EARNINGS PREVIEW: US chemical companies still face macro hurdles
By VICTORIA STILWELL
TAKING THE PULSE: Domestic chemical producers face tough demand conditions, with weak export markets trumping the advantage afforded by cheap natural gas. Ethylene prices have slumped, and specialty markets are also struggling as European auto sales trend lower and consumer electronics remains patchy.
COMPANIES TO WATCH:
Air Products & Chemicals - reports July 24
Wall Street Expectations: Analysts polled by Thomson Reuters expect a profit of $1.41/share on revenue of $2.46 billion. A year before, Air Products saw earnings of $1.50/share on revenue of $2.58 billion. The results included a 4 cent/share gain in discontinued operations on a tax benefit.

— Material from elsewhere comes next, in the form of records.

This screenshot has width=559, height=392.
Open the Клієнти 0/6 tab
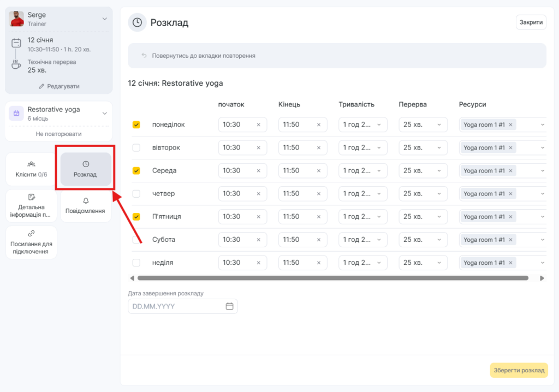[x=31, y=169]

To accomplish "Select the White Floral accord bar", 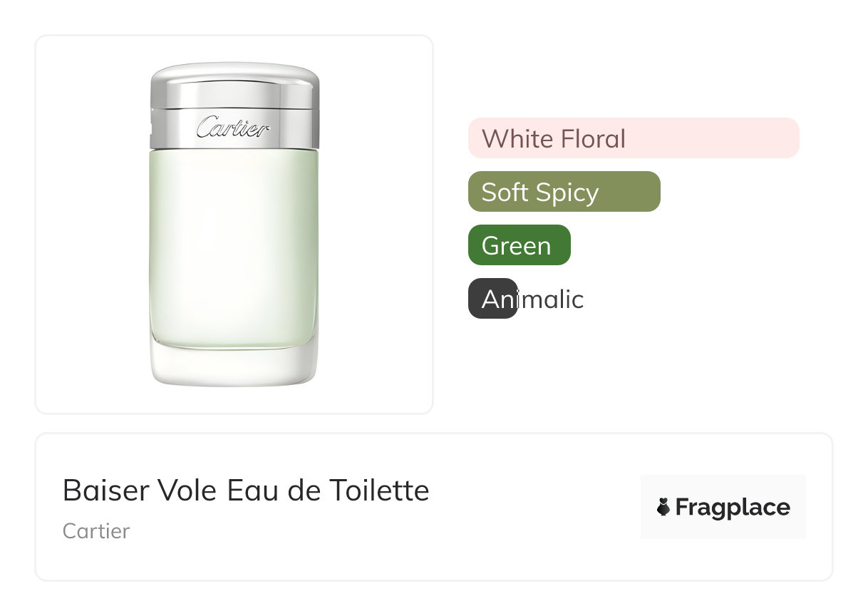I will (x=634, y=138).
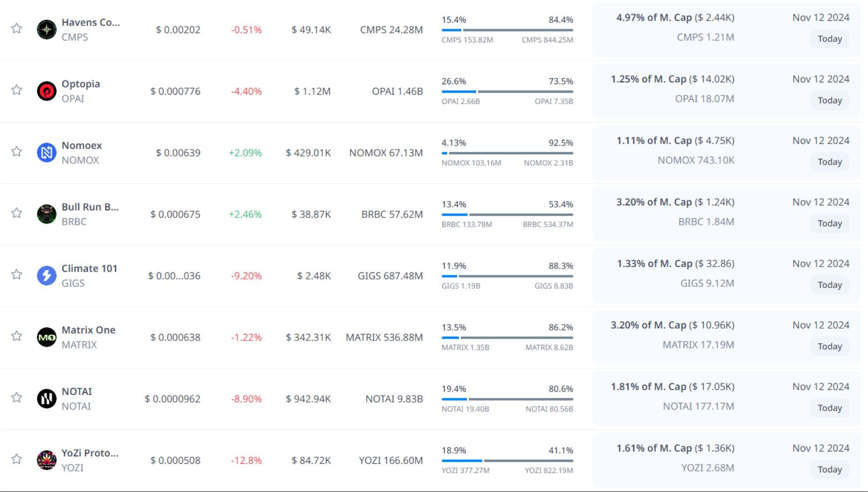Image resolution: width=868 pixels, height=492 pixels.
Task: Click the Today badge in YoZi row
Action: coord(829,470)
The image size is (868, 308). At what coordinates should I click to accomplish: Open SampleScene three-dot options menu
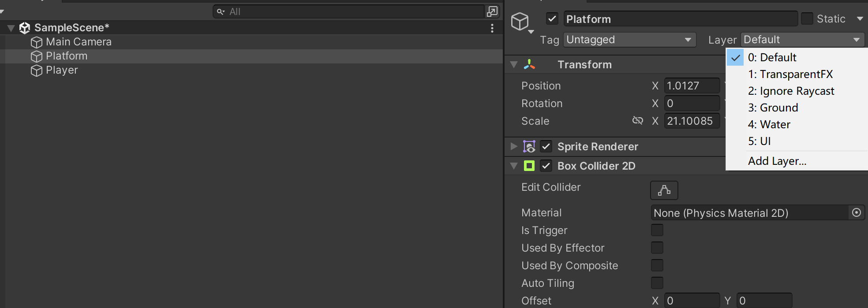[492, 28]
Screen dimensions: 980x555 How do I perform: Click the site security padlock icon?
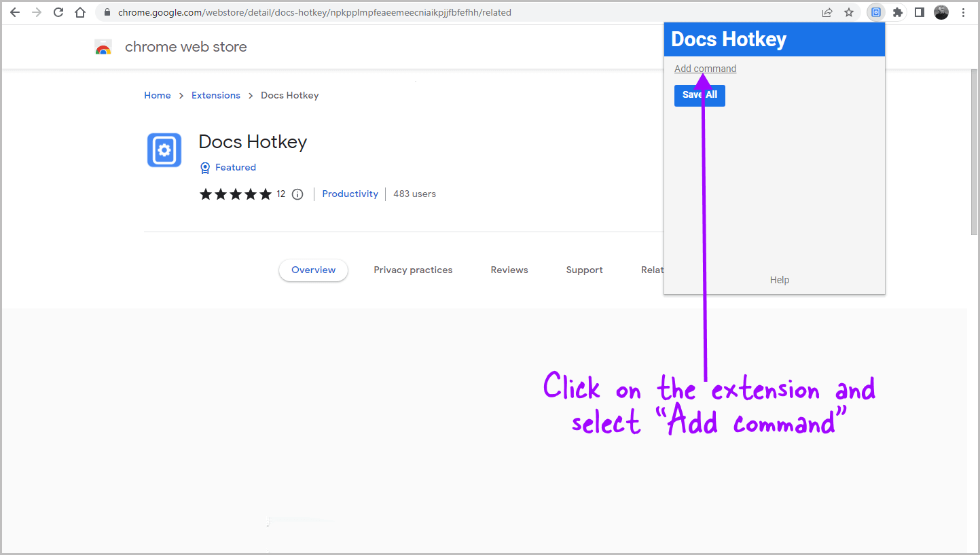tap(106, 12)

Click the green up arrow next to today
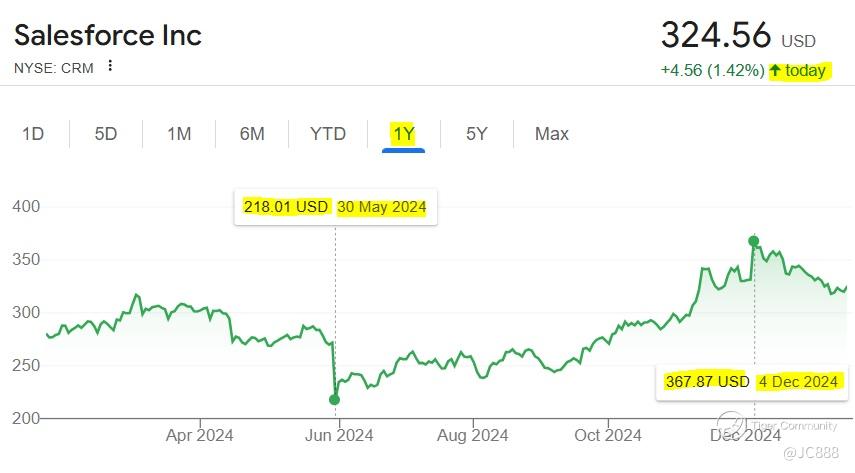[775, 71]
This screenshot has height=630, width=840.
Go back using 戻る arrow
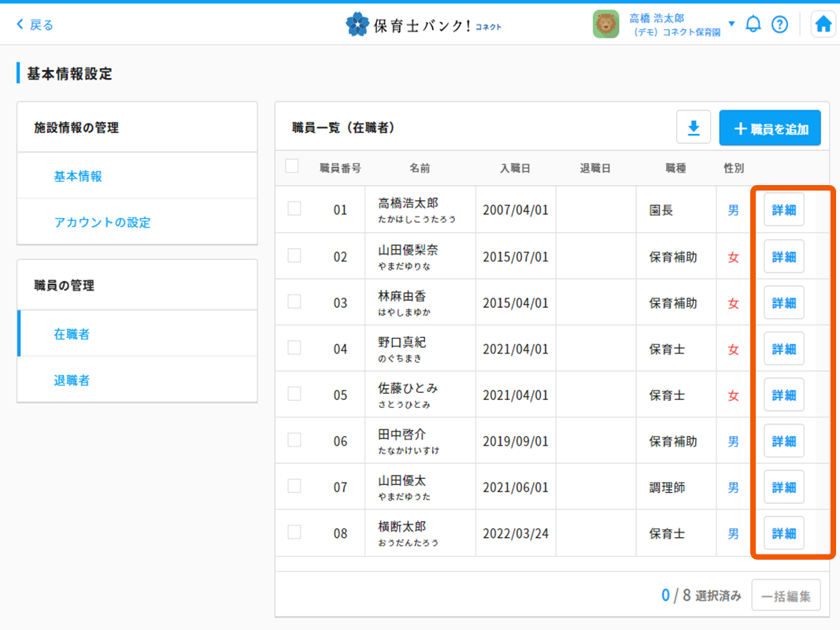35,24
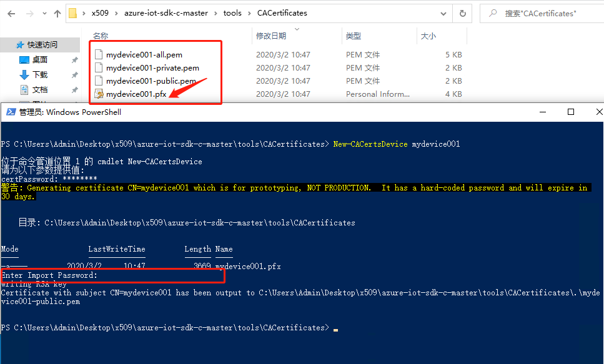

Key Issues: Investors will be watching the industrial gas company's performance closely as it may face headwinds from more exposure in the electronics market than its rival Praxair, as well as a significant position in the struggling European market.
The company in April predicted it would enter the second half of the year with lower levels of business activity but said earnings and sales growth would pick up into 2013.
DuPont - reports July 24
Wall Street Expectations: Analysts surveyed by Thomson Reuters predict a profit of $1.46/share on revenue of $11.25 billion. A year earlier, DuPont posted per-share earnings of $1.29, or $1.37 excluding acquisition expenses, on total revenue of $10.26 billion.
Key Issues: DuPont, a diversified US manufacturer, has seen its agriculture segment perform well despite economic headwinds. However, Jefferies this month cut its 2012 and 2013 views and downgraded DuPont to hold to reflect weaker demand in Europe and "incremental deterioration" in the titanium-dioxide industry.
DuPont rebuffed industry commentary, reaffirming its full-year and long-term outlook for titanium dioxide.
Praxair - reports July 25
Wall Street Expectations: Analysts forecast earnings of $1.43/share on revenue of $2.93 billion. Praxair posted per-share earnings of $1.38 on revenue of $2.86 billion a year before.
Key Issues: The largest industrial gas company in the Americas in April forecast it will continue to benefit from low natural gas costs in its chemical and energy sectors. Praxair said it also expects growth in the South American and Asia markets amid greater demand and infrastructure investment, however manufacturing may see challenges domestically as the sector shows some signs of weakness.
Dow Chemical - reports July 26
Wall Street Expectations: Analysts predict earnings of 64 cents/share on revenue of $15.74 billion. A year earlier, Dow posted per-share earnings of 84 cents, or 85 cents excluding a loss on early extinguishment of debt and other items, on $16.05 billion of revenue.
Key Issues: Agriculture is expected to be a notable performer, though plastics may see weaker volumes in Europe and Asia. Dow said it is poised for global growth through the rest of the year as demand picks up in the US and as China encourages domestic growth.
J.P. Morgan downgraded the company to neutral, saying it had more relative earnings vulnerability this year versus its peers. The firm noted Dow faces margin pressure from weakness in its specialty product lines and is exposed to cyclical economic threats.
LyondellBasell - reports July 27
Wall Street Expectations: Analysts forecast a profit of $1.41/share on revenue of $13.03 billion. LyondellBasell saw per-share earnings of $1.38 in the year-ago period, which included 11 cents in restructuring-related and other charges, on $14.04 billion in revenue.
Key Issues: LyondellBasell said in April comparatively low natural gas prices in the US will likely keep domestic ethylene manufacturers competitive relative to their global peers, though European market weakness and high costs are still cause for concern.
Macquarie raised the country to outperform and said that while the second-quarter earnings season may be choppy, the company should do well in the second half of the year.
(The Thomson Reuters financial estimates and year-earlier figures may not be comparable due to one-time items and other adjustments.)